Avocado is a very nutritious and thankfully common food in most households today. Growing up in country Australia, I hadn’t even seen an avocado up until about thirty years ago. Avocado was not a common food for us. That’s not to say it wasn’t around, just that it wasn’t a typical food in our diet, which was typical of the average ‘Aussie’ at that time. It has certainly become a more popular addition on the grocery list over the last twenty years.
There are over 80 varieties of avocado these days, and the Hass is probably the best known variety. It was discovered in 1935 by Rudolph Hass. A single fully matured tree can produce as many as 500 avocados. That’s impressive! It is thought that the avocado first came from Mexico around 5,000 BC. There have been seeds of the avocado found buried with Incan mummies that date back to 750BC.
With all the numerous fad diets, and particularly over the last two decades, as the ‘fat conscious’ diet fads took over, avocados were cast aside as they are a high fat fruit. Like the egg and cholesterol, a little information can definitely be a bad thing!
Avocados do contain large amounts of fat, the good fats, with around 80% of calories coming from the fat content. There are approx 28gm of fat in an average sized avocado. The fats in avocados are mostly monosaturated fats which are healthy fats and good for our body and our heart. All fats contain the same calorie levels, but the different fats have very different effects on our body. Over half the fats in avocados are from oleic acid – omega 9 fatty acid, as well as having linoleic acid – omega 6, and alpha-linoleic acid – omega 3 fatty acid.

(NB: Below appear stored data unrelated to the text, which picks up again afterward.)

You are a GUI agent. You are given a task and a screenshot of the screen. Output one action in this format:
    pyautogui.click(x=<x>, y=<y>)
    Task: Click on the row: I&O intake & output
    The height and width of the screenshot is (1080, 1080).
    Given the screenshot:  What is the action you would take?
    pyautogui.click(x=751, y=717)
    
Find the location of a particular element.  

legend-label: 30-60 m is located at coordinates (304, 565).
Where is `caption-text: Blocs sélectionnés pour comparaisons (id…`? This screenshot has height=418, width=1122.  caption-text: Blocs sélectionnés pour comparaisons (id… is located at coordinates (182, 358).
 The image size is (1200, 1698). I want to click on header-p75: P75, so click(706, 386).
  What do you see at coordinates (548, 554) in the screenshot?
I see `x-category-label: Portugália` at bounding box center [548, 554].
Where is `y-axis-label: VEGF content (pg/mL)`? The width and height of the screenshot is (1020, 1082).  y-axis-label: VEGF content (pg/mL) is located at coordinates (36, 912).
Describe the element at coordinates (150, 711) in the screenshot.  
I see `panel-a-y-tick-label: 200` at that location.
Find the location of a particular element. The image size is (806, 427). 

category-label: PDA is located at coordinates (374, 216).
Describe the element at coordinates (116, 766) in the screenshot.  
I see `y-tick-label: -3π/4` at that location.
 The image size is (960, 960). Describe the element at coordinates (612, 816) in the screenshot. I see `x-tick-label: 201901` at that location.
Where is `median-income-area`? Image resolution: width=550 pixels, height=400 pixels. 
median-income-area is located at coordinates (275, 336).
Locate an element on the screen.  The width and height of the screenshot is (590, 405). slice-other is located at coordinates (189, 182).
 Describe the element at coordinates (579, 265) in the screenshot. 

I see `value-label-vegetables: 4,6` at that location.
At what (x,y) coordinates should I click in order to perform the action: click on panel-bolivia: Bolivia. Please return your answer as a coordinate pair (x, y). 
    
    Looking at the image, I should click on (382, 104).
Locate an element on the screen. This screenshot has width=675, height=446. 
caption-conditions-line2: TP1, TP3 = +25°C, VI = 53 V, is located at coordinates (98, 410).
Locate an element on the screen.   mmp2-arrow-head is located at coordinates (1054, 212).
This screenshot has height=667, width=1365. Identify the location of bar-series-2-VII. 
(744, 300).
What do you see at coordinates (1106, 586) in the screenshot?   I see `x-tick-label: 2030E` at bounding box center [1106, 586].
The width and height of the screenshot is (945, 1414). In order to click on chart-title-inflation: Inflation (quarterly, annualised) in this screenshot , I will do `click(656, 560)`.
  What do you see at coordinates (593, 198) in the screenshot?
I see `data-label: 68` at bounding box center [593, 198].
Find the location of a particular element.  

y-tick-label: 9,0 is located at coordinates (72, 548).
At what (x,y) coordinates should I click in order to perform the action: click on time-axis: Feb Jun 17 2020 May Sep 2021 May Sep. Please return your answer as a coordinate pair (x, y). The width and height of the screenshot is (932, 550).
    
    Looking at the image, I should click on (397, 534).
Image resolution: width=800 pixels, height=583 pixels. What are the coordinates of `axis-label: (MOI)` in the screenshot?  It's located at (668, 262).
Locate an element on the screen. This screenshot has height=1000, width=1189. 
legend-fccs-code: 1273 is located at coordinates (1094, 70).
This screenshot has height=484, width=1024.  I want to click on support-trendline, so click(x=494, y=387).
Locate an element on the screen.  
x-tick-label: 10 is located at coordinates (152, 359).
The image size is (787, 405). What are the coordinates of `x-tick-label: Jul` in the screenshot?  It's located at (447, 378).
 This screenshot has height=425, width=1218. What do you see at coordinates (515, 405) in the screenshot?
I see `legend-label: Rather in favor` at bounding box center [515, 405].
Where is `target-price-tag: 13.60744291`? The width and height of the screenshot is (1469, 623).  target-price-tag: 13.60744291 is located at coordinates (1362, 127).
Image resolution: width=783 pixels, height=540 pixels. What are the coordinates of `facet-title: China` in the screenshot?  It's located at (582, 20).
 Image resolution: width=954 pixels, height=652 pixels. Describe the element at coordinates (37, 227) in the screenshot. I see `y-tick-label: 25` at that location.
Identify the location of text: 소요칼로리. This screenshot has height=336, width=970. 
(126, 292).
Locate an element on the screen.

The fats in avocados are very beneficial for any inflammatory states in your body, and will also support the nervous system and heart.
There are many nutrients in avocados, and so we consider them a nutrient dense food, and certainly a food that you can eat on a daily basis.
There are approx. 4gm of protein and 10-14gm of fibre in an avocado. There are more that 14 essential vitamins and minerals, there are vitamins C, B vitamins, vitamin K, folate, vitamin E, calcium, iron, selenium, manganese, copper and zinc, magnesium and potassium to list a few.
One avocado has as much potassium as 2 to 3 bananas. Half an avocado contains around 1/4 of your RDA for vitamin C, and 1/4 of your RDA for vitamin K. They also contain more folate that any other fruit, so a great food for pregnant women, so they can keep their levels of vitamin K and folate up. Also there are quite good levels of B6 in avocados which is know to help reduce nausea associated with pregnancy.
Not only are avocados an excellent food to eat, the oil in avocados is enormously beneficial when used on the skin. Softening and nourishing, it is easily absorbed into the skin giving it more elasticity. It is suitable for all skin types and in particular it is really beneficial for dry skin, and for mature skin. Great to use on your face as a night moisturiser, as it allows the skin to breath while nourishing it.
To get the most out of your avocado, when you cut into your avocado, do make sure you get all the dark green fruit that is closest to the skin. This is where the high levels of caratanoids are. Scrape with a teaspoon to get all that goodness.
Do yourself a favour and eat avocados. Your body will thank you.